Travel by ferry to the Ellis Island National Museum of Immigration. Imagine the joy and hopes that earlier immigrants felt as they finished much longer and rougher sea voyages to finally arrive in America. Over 12 million people entered the country through this structure’s golden doors. About half of today’s more than 300 million U.S. citizens descended from these brave immigrants.
Immigration services operated here between 1892 and 1954, with newly arrived visitors spending hours in an inspection process determining if they would be allowed to stay in their land of hope or would be among the 2 percent denied entry. View exhibits showing interpreters, nurses, doctors, inspectors and clerical staff whose daily actions determined the fates of hopeful visitors. Photos and stories relate the dreams of those visitors.
Note Ellis Island’s unusual rectangular shape. A smaller natural island was expanded by landfill to provide a functional base to build the original immigration and service buildings and expanded farther over time. See the history of these major projects in the exhibits on the places of importance on the island. The Main Immigration Building, now filled with three floors of exhibits, opened in 1900.

▶ _DATASET EXCERPT_:
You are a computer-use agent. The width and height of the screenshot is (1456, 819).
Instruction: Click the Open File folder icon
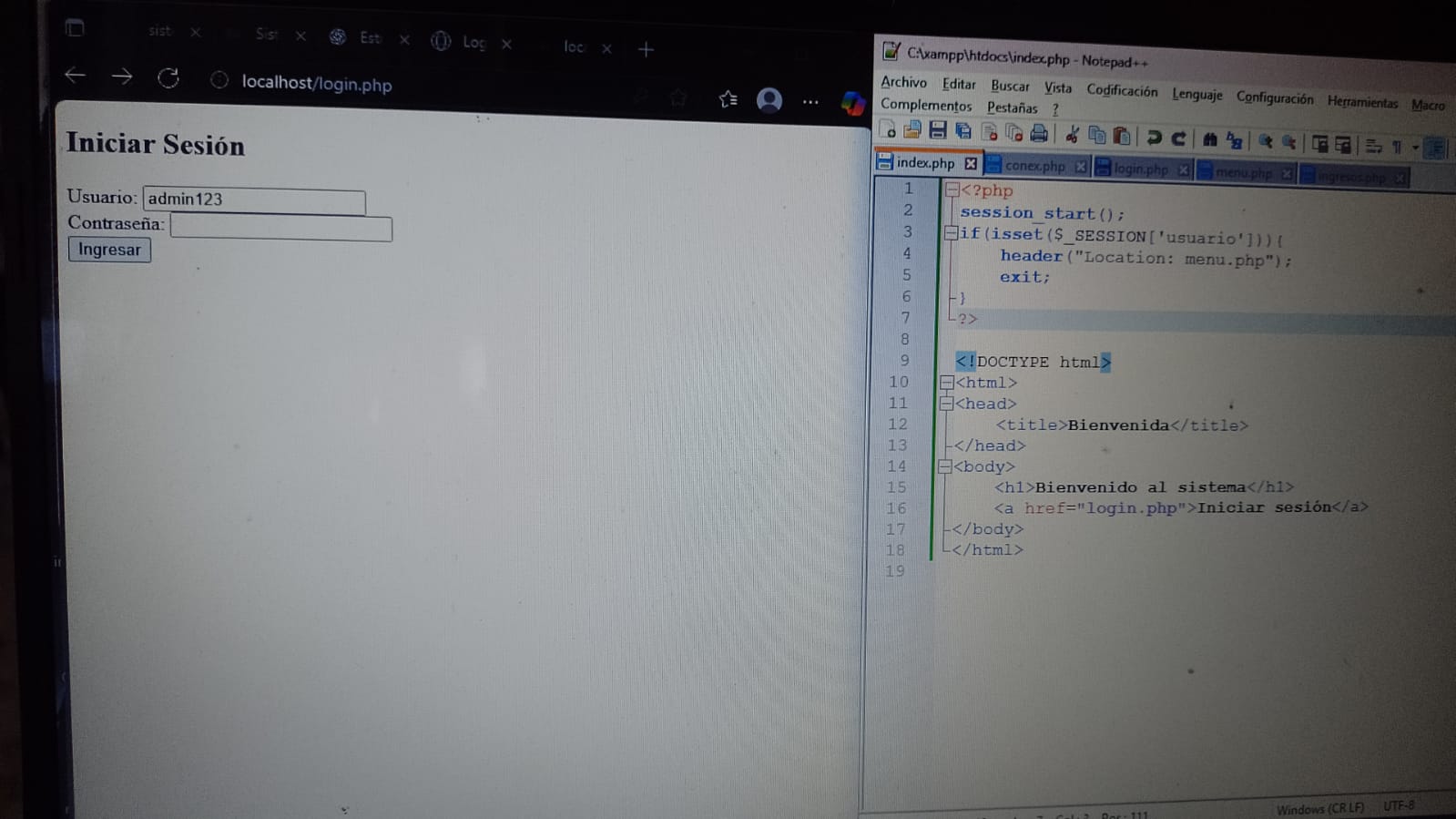(x=911, y=130)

▶ _GIVEN PROBLEM_: Could you quote the entire Ellis Island text word for word? Rely only on the Ellis Island text, not on the lines.

▶ _RESPONSE TO THIS TASK_:
Travel by ferry to the Ellis Island National Museum of Immigration. Imagine the joy and hopes that earlier immigrants felt as they finished much longer and rougher sea voyages to finally arrive in America. Over 12 million people entered the country through this structure’s golden doors. About half of today’s more than 300 million U.S. citizens descended from these brave immigrants.
Immigration services operated here between 1892 and 1954, with newly arrived visitors spending hours in an inspection process determining if they would be allowed to stay in their land of hope or would be among the 2 percent denied entry. View exhibits showing interpreters, nurses, doctors, inspectors and clerical staff whose daily actions determined the fates of hopeful visitors. Photos and stories relate the dreams of those visitors.
Note Ellis Island’s unusual rectangular shape. A smaller natural island was expanded by landfill to provide a functional base to build the original immigration and service buildings and expanded farther over time. See the history of these major projects in the exhibits on the places of importance on the island. The Main Immigration Building, now filled with three floors of exhibits, opened in 1900.